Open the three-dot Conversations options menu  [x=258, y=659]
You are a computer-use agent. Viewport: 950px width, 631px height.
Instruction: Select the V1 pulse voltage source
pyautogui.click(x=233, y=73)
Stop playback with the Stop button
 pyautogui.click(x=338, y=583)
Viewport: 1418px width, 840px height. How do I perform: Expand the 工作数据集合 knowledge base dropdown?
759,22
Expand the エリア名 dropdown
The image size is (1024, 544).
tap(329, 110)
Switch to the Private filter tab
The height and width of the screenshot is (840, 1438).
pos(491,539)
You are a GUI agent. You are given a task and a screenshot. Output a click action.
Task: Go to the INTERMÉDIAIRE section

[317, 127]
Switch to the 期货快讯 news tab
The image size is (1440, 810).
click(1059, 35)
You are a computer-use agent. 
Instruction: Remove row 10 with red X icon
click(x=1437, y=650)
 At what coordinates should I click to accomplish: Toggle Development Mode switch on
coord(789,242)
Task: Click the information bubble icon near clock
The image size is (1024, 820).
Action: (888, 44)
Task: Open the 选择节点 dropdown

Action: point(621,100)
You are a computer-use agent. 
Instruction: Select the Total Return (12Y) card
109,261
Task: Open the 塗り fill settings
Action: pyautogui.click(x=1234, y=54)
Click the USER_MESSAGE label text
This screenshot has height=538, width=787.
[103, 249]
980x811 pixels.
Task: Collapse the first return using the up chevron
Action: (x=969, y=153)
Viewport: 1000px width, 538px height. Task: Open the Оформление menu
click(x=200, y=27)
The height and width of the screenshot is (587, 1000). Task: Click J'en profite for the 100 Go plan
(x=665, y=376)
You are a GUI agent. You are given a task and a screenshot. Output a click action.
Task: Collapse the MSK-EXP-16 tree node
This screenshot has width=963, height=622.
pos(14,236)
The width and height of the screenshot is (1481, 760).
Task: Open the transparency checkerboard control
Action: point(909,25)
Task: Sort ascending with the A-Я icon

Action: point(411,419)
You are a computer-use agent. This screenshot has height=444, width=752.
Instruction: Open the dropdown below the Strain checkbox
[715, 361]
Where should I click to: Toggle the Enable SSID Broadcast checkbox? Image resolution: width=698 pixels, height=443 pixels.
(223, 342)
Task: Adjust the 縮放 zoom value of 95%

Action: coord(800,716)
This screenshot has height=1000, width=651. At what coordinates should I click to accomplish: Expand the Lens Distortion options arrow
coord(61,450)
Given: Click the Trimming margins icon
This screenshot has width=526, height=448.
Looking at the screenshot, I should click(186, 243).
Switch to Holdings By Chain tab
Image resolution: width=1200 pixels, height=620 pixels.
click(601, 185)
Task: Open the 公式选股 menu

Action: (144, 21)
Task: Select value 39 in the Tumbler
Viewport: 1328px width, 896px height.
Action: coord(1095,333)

To do:
Please copy the lines word for word, starting at the line that contains "You are a computer-use agent. Viewport: 950px" and ending at the line that contains "(x=665, y=376)", with both of those lines included.

Exercise response:
You are a computer-use agent. Viewport: 950px width, 631px height.
Instruction: Select the V1 pulse voltage source
pyautogui.click(x=233, y=73)
Stop playback with the Stop button
 pyautogui.click(x=338, y=583)
Viewport: 1418px width, 840px height. How do I perform: Expand the 工作数据集合 knowledge base dropdown?
759,22
Expand the エリア名 dropdown
The image size is (1024, 544).
tap(329, 110)
Switch to the Private filter tab
The height and width of the screenshot is (840, 1438).
pos(491,539)
You are a GUI agent. You are given a task and a screenshot. Output a click action.
Task: Go to the INTERMÉDIAIRE section

[317, 127]
Switch to the 期货快讯 news tab
The image size is (1440, 810).
click(1059, 35)
You are a computer-use agent. 
Instruction: Remove row 10 with red X icon
click(x=1437, y=650)
 At what coordinates should I click to accomplish: Toggle Development Mode switch on
coord(789,242)
Task: Click the information bubble icon near clock
The image size is (1024, 820).
Action: (888, 44)
Task: Open the 选择节点 dropdown

Action: point(621,100)
You are a computer-use agent. 
Instruction: Select the Total Return (12Y) card
109,261
Task: Open the 塗り fill settings
Action: pyautogui.click(x=1234, y=54)
Click the USER_MESSAGE label text
This screenshot has height=538, width=787.
[103, 249]
980x811 pixels.
Task: Collapse the first return using the up chevron
Action: (x=969, y=153)
Viewport: 1000px width, 538px height. Task: Open the Оформление menu
click(x=200, y=27)
The height and width of the screenshot is (587, 1000). Task: Click J'en profite for the 100 Go plan
(x=665, y=376)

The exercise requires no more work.